Paul Veyne, dans un célèbre ouvrage, avait essayé de montrer comment, sous Constantin, l’Empire romain s’était fait chrétien. Dans son dernier ouvrage, Guillaume Cuchet se demande comment notre monde, en l’occurrence ici la France, a cessé d’être chrétien. Le héros de son histoire est le « chanoine Boulard ». Ce prêtre du diocèse de Versailles a coordonnée pour les évêques de France, des années 1930 aux années 1970, des enquêtes statistiques de pratique religieuse. Il a été l’un des fondateurs avec le juriste Gabriel Le Bras de la sociologie religieuse pastorale. Développée à des fins de reconquête au sein du catholicisme, elle a paradoxalement connu son essor peu de temps avant la chute de la pratique en France au cours des années 1960.

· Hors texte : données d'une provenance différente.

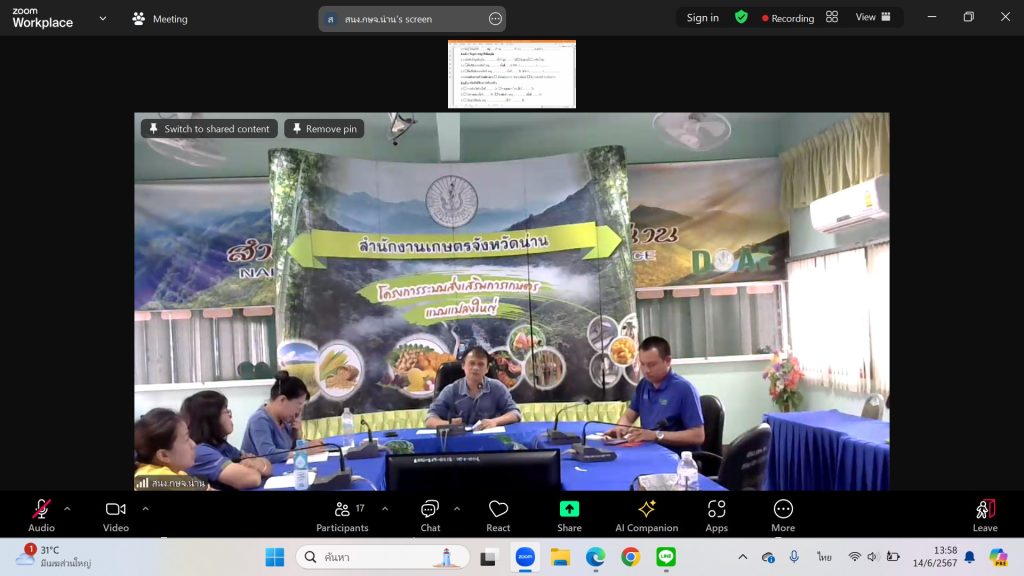Toggle the muted Audio microphone
Screen dimensions: 1024x576
click(41, 514)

La carte que produit en 1947 Fernand Boulard est un fait culturel et social important. François Furet en parlait comme « l’un des documents les plus forts et les plus mystérieux sur la France et son histoire » (cité p. 33). Guillaume Cuchet la voit dans son dernier ouvrage comme un « tombeau du catholicisme français » (p. 82). La carte fige, avant sa liquidation, une situation qui n’était finalement pas si alarmante pour les responsables religieux étant donné le décrochage qui a suivi dans les années 1960. Par un phénomène intellectuel intéressant, les travaux du prêtre sociologue ont été appréhendés avec une perspective historique sur le temps long. Les enquêtes Boulard sont en effet à l’origine à l’université d’un grand œuvre d’érudition connu sous l’expression « Matériaux Boulard » et qui s’intitule en réalité Matériaux pour l’histoire religieuse du peuple français, XIXe-XXe, édités entre 1982 et 2011. Cette série de volumes a surtout généré des réflexions autour de la chronologisation avec une lancinante question en filigrane : la Révolution a-t-elle été une rupture ?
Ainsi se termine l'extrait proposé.